WHAT YOU ARE ASKED TO DO: Please reproduce, word for word, the stretch of the bestiary exhibition excerpt from "Book of Beasts is" through "to J.K. Rowling.".

EXCERPT:
■ ■ ■ ■ ■ ■ ■

Book of Beasts is accompanied by a richly illuminated volume, Book of Beasts: The Bestiary in the Medieval World, which has 270 illustrations and scholarship from leading academics within the fields of medieval manuscripts and the interpretation of animals in the Middle Ages. The volume was edited by Elizabeth Morrison, senior curator of manuscripts at the J. Paul Getty Museum, along with Larisa Grollemond, assistant curator of manuscripts also at the Getty. I spoke with Dr. Grollemond about how the exhibition came about and why bestiaries have become a source of fascination today in everything from Tolkien to J.K. Rowling.
As Grollemond notes, this exhibition draws upon a smaller one organized by Morrison back in 2007 called Medieval Beasts. This was the year that the Northumberland Bestiary, a well illustrated, thirteenth-century English bestiary, was acquired by the Getty, making the research center a global hub for the genre. In 2017, UCLA’s Center for Medieval and Renaissance Studies and the J. Paul Getty Museum’s Manuscripts Department hosted scholars for an interdisciplinary symposium, “The Ark After Noah: Books, Beasts, and Bodies of Knowledge.” From there, Morrison and Grollemond worked to make this unique exhibition into something that underscored not only the bestiary texts themselves, but the relationship between literary animals and other medieval objects. Grollemond says:
Scholarly focus on the bestiary had largely been dedicated to tracing the development of and variations between the texts, and so Beth and I wanted to shift attention towards the visual tradition, which is why the exhibition includes not only many of the most important bestiary manuscripts created during the Middle Ages, but also objects in a variety of other media that show how the bestiary’s animals and stories became a part of the visual vocabulary of the Middle Ages, popular across Europe for many hundreds of years.

■ ■ ■ ■ ■ ■ ■

DATA:

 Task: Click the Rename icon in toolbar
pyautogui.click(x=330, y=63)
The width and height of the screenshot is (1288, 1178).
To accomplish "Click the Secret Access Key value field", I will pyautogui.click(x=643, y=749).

■ ■ ■ ■ ■ ■ ■

ANSWER TO THE EXERCISE:
Book of Beasts is accompanied by a richly illuminated volume, Book of Beasts: The Bestiary in the Medieval World, which has 270 illustrations and scholarship from leading academics within the fields of medieval manuscripts and the interpretation of animals in the Middle Ages. The volume was edited by Elizabeth Morrison, senior curator of manuscripts at the J. Paul Getty Museum, along with Larisa Grollemond, assistant curator of manuscripts also at the Getty. I spoke with Dr. Grollemond about how the exhibition came about and why bestiaries have become a source of fascination today in everything from Tolkien to J.K. Rowling.